We use a per-block Walsh-Hadamard Transform (WHT32) as the rotation:

  • Deterministic — No stored state, no random seeds, perfectly reproducible
  • Self-inverse — The same transform is used for both encoding and decoding
  • O(n log n) — Only 160 add/subtract ops for 32 values (5 butterfly stages)
  • Fixed sign flips — A random ±1 preconditioning pattern breaks input structure
Quantize:  input → sign_flips → WHT32 → scale + codebook → block_tq3_0
Dequant:   block_tq3_0 → centroid_lookup → inverse_WHT32 → output

Comparison to Other Formats

Format Bits/Value Storage (32 values) Compression vs F16
F16 16.0 64 bytes 1× (baseline)
Q8_0 8.5 34 bytes 1.9×
Q4_0 4.5 18 bytes 3.6×
TQ3_0 3.5 14 bytes 4.6×
Q3_K 3.4 ~14 bytes 4.6×

TQ3_0 is more compact than Q4_0 (14 vs 18 bytes per block) while using a fundamentally different encoding that preserves inner product structure — critical for attention computation.


Quality Benchmarks

All benchmarks on AMD Radeon 8060S (Strix Halo APU, 128GB UMA), ROCm 7.2.

Perplexity (wikitext-2)

KV Cache Type PPL Δ from F16 Model
F16 (baseline) 15.49 Qwen3.5-0.8B
TQ3_0 16.20 +4.6% Qwen3.5-0.8B

4.6% perplexity degradation at 4.6× K-cache compression — near-lossless quality.

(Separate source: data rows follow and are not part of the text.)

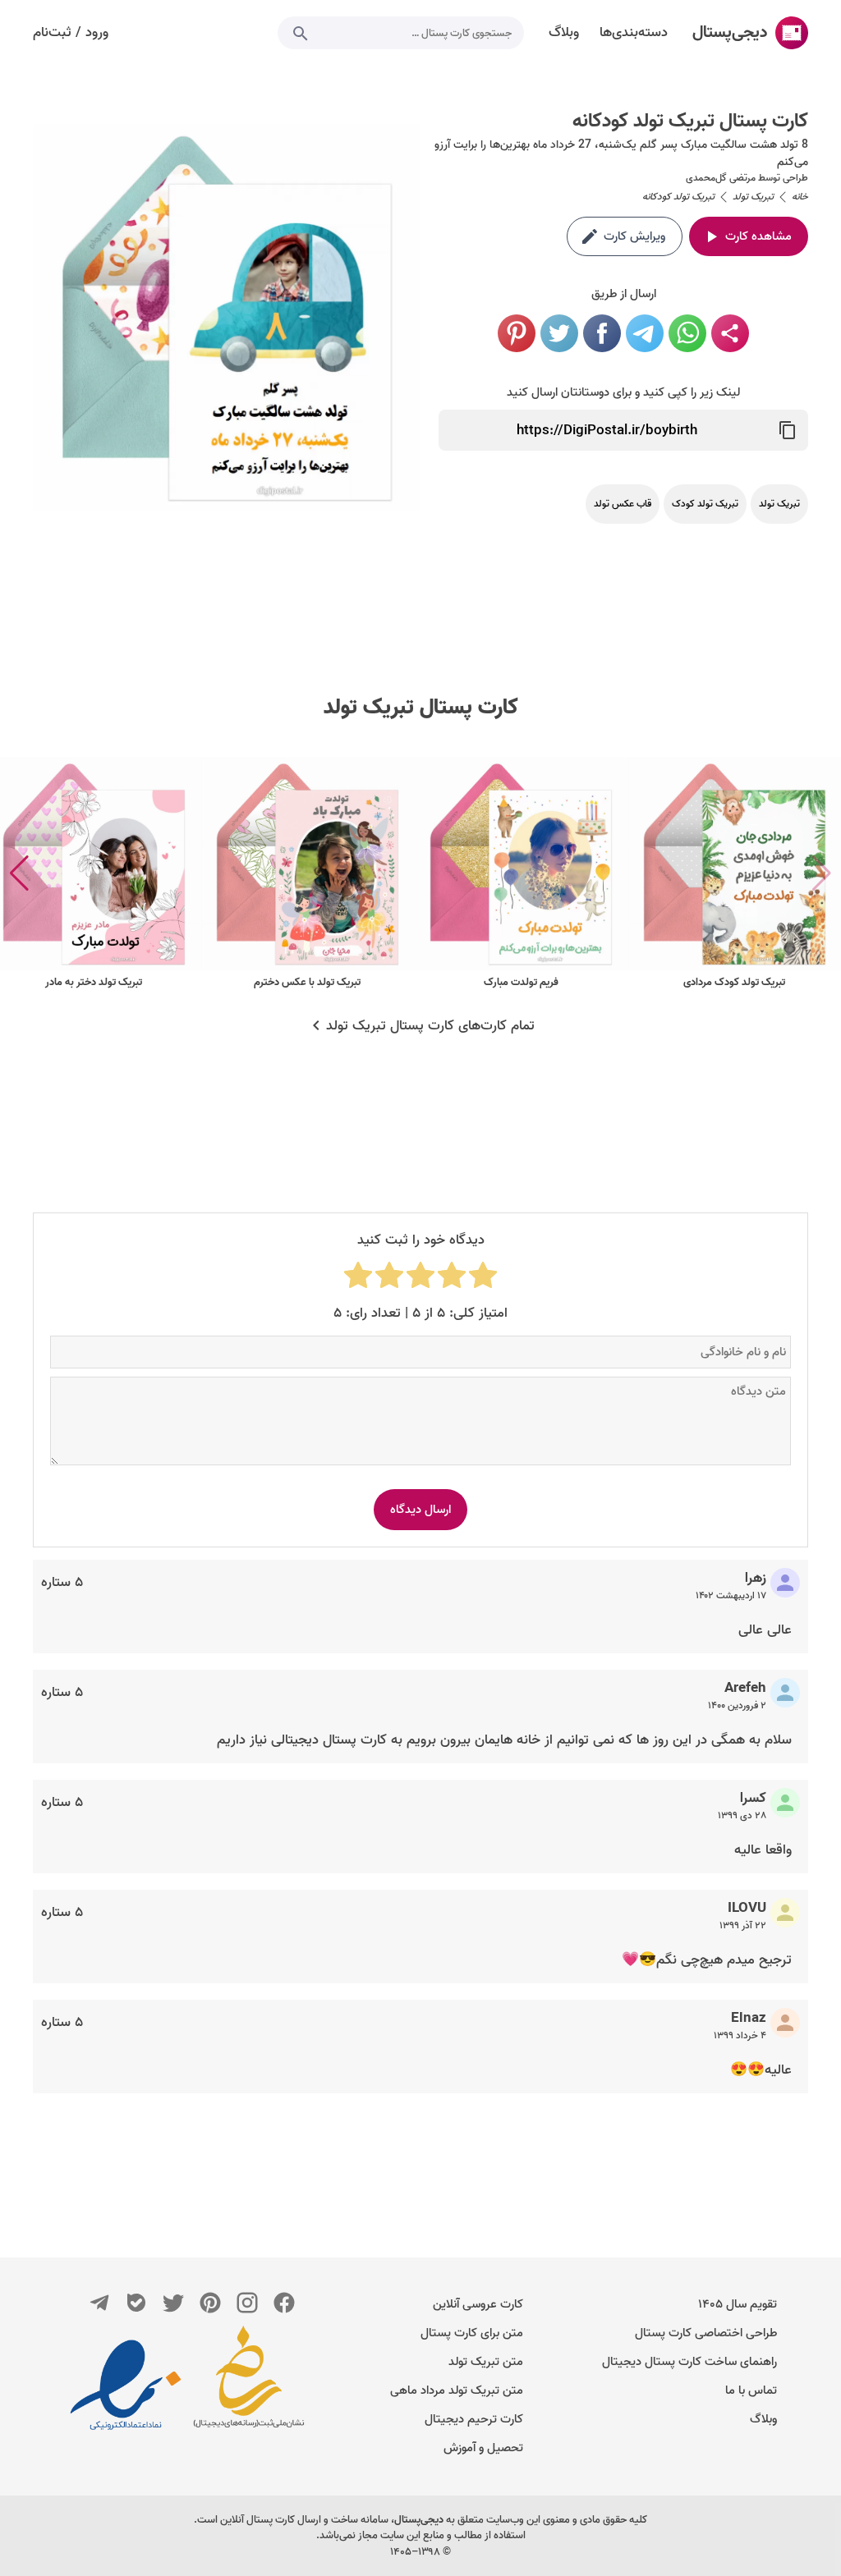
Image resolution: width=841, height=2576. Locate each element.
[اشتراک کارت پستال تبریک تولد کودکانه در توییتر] (559, 333)
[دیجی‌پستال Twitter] (173, 2302)
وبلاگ (763, 2419)
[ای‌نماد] (125, 2384)
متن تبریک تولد (485, 2362)
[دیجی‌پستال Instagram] (247, 2302)
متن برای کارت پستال (471, 2333)
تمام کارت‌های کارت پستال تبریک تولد (430, 1026)
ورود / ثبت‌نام (70, 33)
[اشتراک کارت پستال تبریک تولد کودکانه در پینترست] (516, 333)
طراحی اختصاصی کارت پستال (706, 2333)
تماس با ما (751, 2390)
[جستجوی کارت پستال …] (301, 32)
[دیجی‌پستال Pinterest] (210, 2302)
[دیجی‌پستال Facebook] (284, 2302)
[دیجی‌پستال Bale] (136, 2302)
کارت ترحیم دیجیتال (474, 2419)
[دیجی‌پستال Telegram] (99, 2302)
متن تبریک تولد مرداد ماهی (456, 2390)
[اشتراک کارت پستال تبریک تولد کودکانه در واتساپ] (687, 333)
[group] (734, 874)
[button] (19, 873)
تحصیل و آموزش (483, 2448)
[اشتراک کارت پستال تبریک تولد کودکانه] (730, 333)
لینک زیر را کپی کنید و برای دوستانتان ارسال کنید (623, 392)
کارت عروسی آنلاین (478, 2304)
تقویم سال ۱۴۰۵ (737, 2304)
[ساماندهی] (248, 2384)
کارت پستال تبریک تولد (421, 707)
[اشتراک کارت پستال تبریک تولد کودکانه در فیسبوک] (602, 333)
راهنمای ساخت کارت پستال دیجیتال (689, 2362)
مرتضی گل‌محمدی (721, 178)
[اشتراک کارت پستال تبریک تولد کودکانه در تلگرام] (645, 333)
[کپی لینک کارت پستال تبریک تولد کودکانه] (787, 430)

Throughput — GPU (Radeon 8060S, ROCm 7.2, ngl=99)

K-Cache Bits/Val pp512 (t/s) Δ tg128 (t/s) Δ
F16 16.0 7,656 181.8
Q8_0 8.5 7,626 -0.4% 179.3 -1.4%
Q4_0 4.5 7,320 -4.4% 179.1 -1.5%
TQ3_0 3.5 7,358 -3.9% 177.9 -2.1%

TQ3_0 matches Q4_0 speed while using 22% less memory (14 vs 18 bytes per block).

Perplexity (Qwen3.5-0.8B-Q5_K_M, wikitext-2, 10 chunks)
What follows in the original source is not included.